=== WORK INSTRUCTIONS ===
Return the lines below word for word, leaving out the pictures.
**********
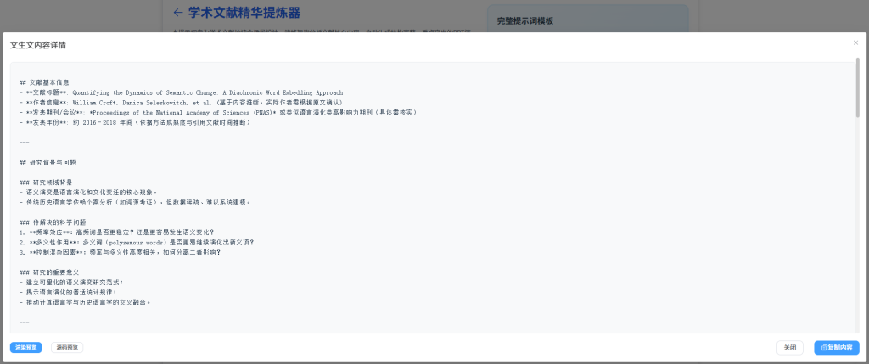Click the 文生文内容详情 dialog title
This screenshot has width=869, height=364.
point(38,44)
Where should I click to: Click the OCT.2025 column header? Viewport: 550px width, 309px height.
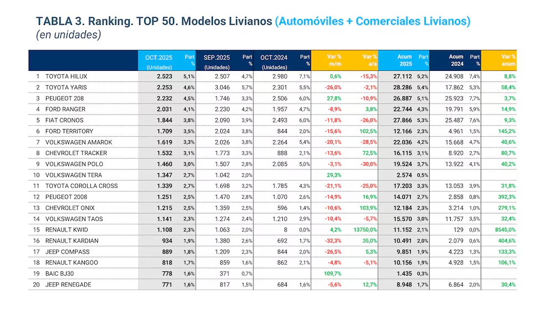pyautogui.click(x=159, y=61)
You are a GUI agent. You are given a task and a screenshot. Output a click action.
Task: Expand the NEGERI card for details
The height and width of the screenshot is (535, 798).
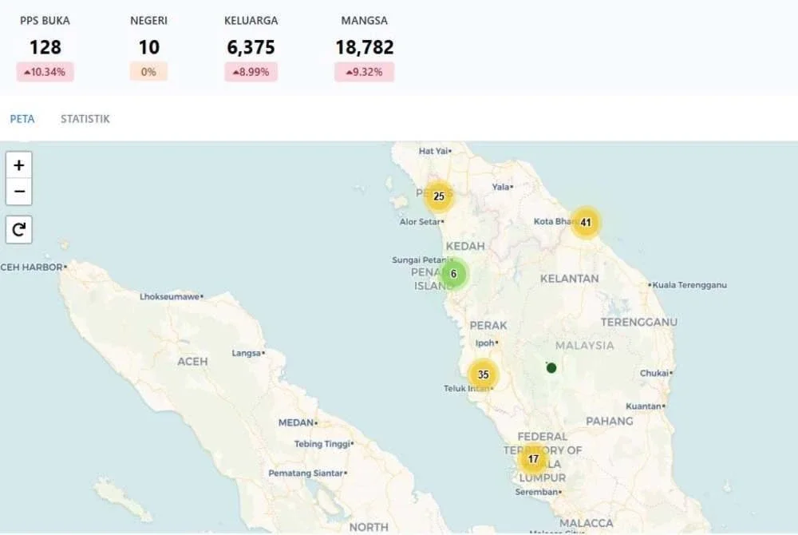coord(148,44)
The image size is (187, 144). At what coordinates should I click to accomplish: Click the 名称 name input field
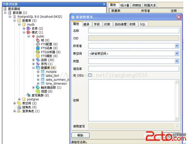coord(134,31)
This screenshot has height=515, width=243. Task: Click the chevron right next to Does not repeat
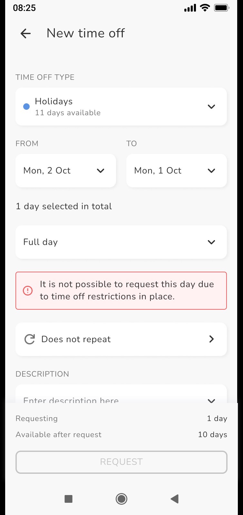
**********
=== TASK RESPONSE ===
Click the 文生文内容详情 dialog title
This screenshot has width=869, height=364.
point(38,44)
Where should I click to: Click the OCT.2025 column header? Viewport: 550px width, 309px height.
pyautogui.click(x=159, y=61)
You are a GUI agent. You are given a task and a screenshot. Output a click action.
Task: Expand the NEGERI card for details
The height and width of the screenshot is (535, 798).
coord(148,44)
The image size is (187, 144). At what coordinates should I click to accomplish: Click the 名称 name input field
coord(134,31)
This screenshot has height=515, width=243. Task: Click the chevron right next to Does not repeat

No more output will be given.